#### Énoncé a:
Répondez à ces questions sur le passage cité :
(i) Sur quels deux points l'assemblée sera-t-elle interrogée collectivement ?
(ii) Quelle réponse chacun donnera-t-il personnellement ?
(iii) Que reconnaît la famille en écoutant le croyant ?

==== Passage cité

Comment faire profession de foi ? En disant de manière claire que vous croyez en Dieu tel que l’Eglise catholique, apostolique, romaine le présente. Je vous interrogerai donc tout à l’heure collectivement, en vous demandant si vous renoncez tous au Mal et si vous croyez tous en Dieu le Père qui a envoyé son Fils pour nous sauver et qui nous fait vivre par son Esprit Saint. Mais vous répondrez chacun personnellement : Je renonce, et je crois, parce que la réponse ne peut être que personnelle même au sein de la communauté. Personne ne peut croire à ma place, et je ne peux croire à la place de personne d’autre. Bien que nous soyons en communauté, chacun répond pour lui-même. C’est toute la grandeur et la beauté de l’Eglise qui me prend dans sa famille sans nier mon individualité, ni ma liberté. Il est nécessaire que chaque croyant fasse un jour cette expérience que, pris dans une famille croyante, il a la possibilité de croire ou de ne pas croire à son tour ; et s’il fait le choix de croire, il doit le  dire pour lui-même, devant les autres. Il affirme ainsi qu’il est prêt à être un membre à part entière de cette famille ; et cette famille, en l’écoutant, reconnaît bien son individualité. Pour trouver notre place dans la famille croyante, il est important de pouvoir dire un jour : je crois, non plus parce que vous croyez, mais parce que j’ai découvert, j’ai mesuré l’importance de cet acte et je le dis.

========
==== Entrées

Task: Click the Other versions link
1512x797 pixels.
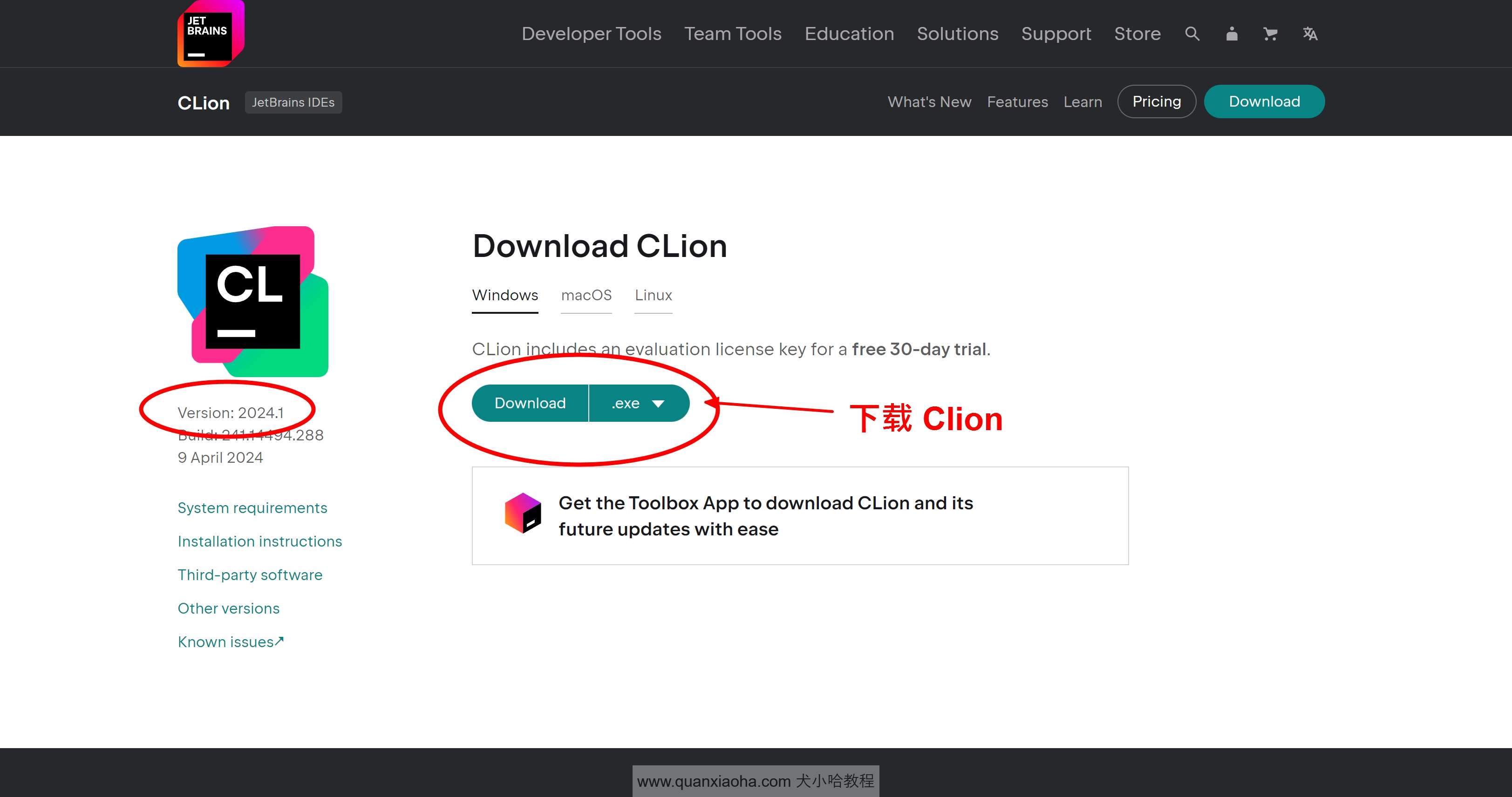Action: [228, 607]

========
==== Entrées

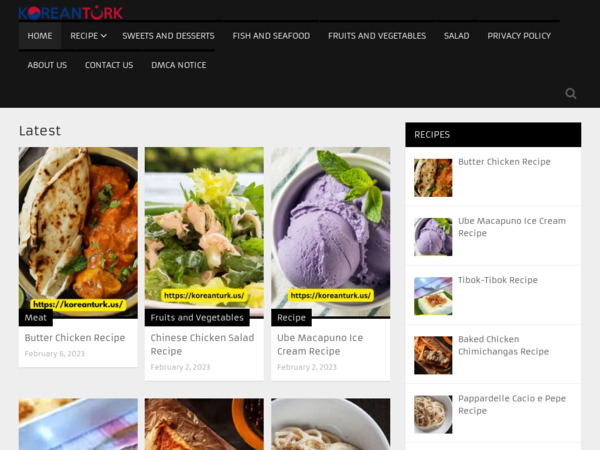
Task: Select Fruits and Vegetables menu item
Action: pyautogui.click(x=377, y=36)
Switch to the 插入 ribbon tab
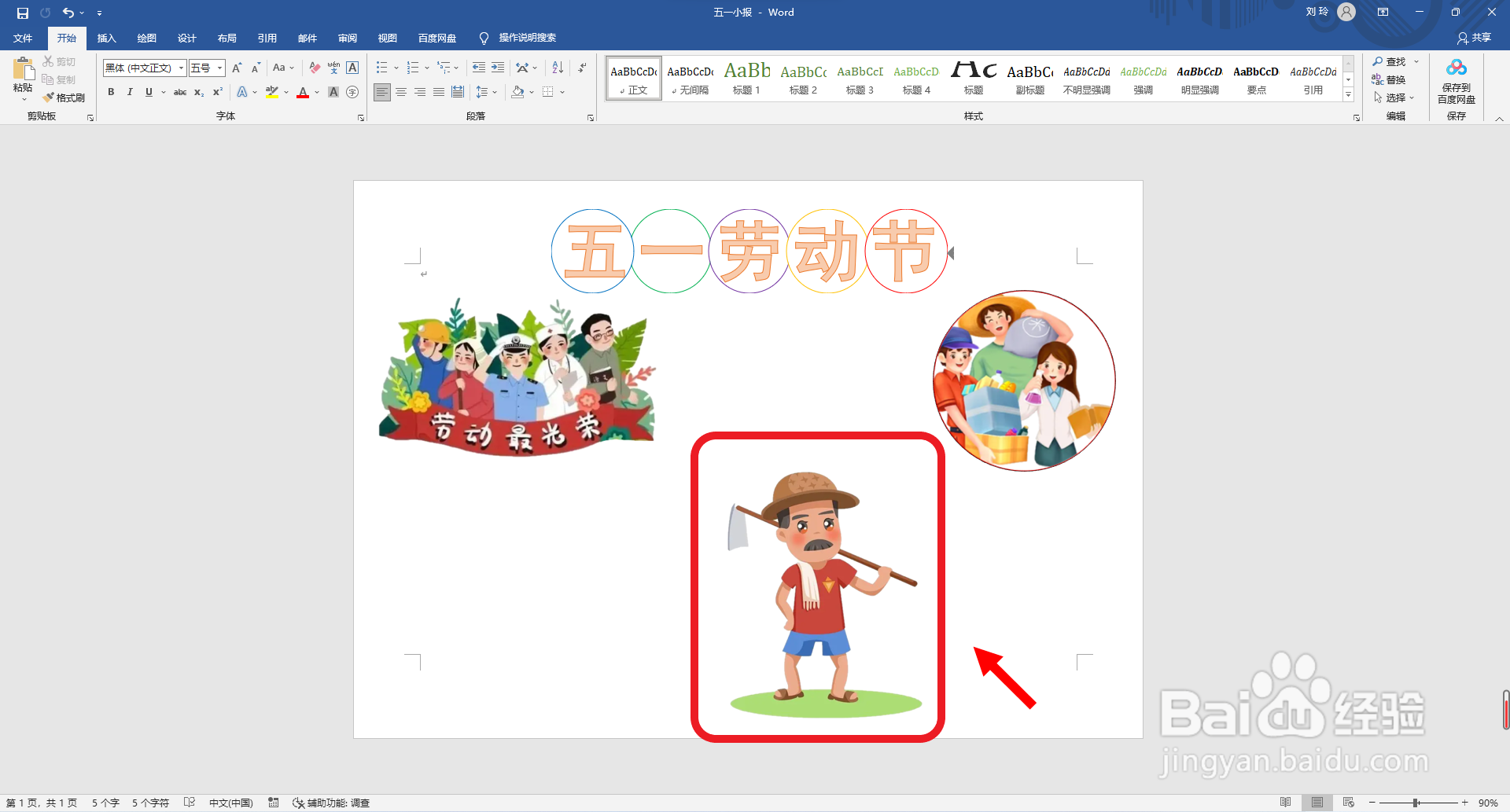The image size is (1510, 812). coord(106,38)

========
==== Entrées

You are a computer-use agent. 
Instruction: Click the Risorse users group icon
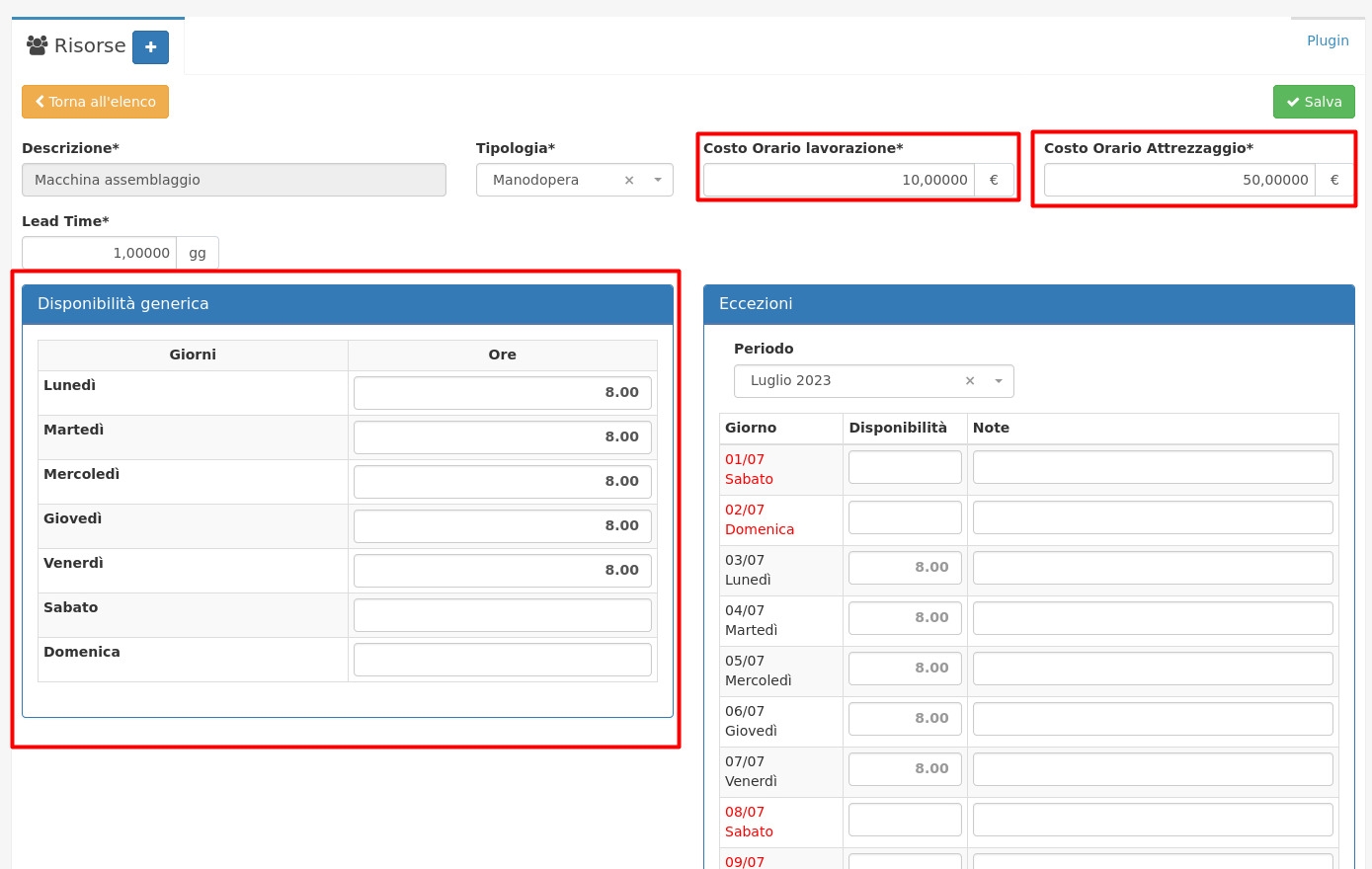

========

#### Énoncé b:
Convertissez en liste JSON de chaînes, une par ligne et sans les lignes vides, les lignes des entrées depuis celle qui contient « Task: Click the Other versions link » jusqu'à celle qui contient « Action: [228, 607] » incluse. Laissez les images hors de la réponse, s'il vous plaît.

#### Réponse attendue a:
(i) Si tous renoncent au Mal et si tous croient en Dieu le Père qui a envoyé son Fils pour nous sauver et qui nous fait vivre par son Esprit Saint.
(ii) « Je renonce, et je crois ».
(iii) Son individualité.

#### Réponse attendue b:
[
  "Task: Click the Other versions link",
  "1512x797 pixels.",
  "Action: [228, 607]"
]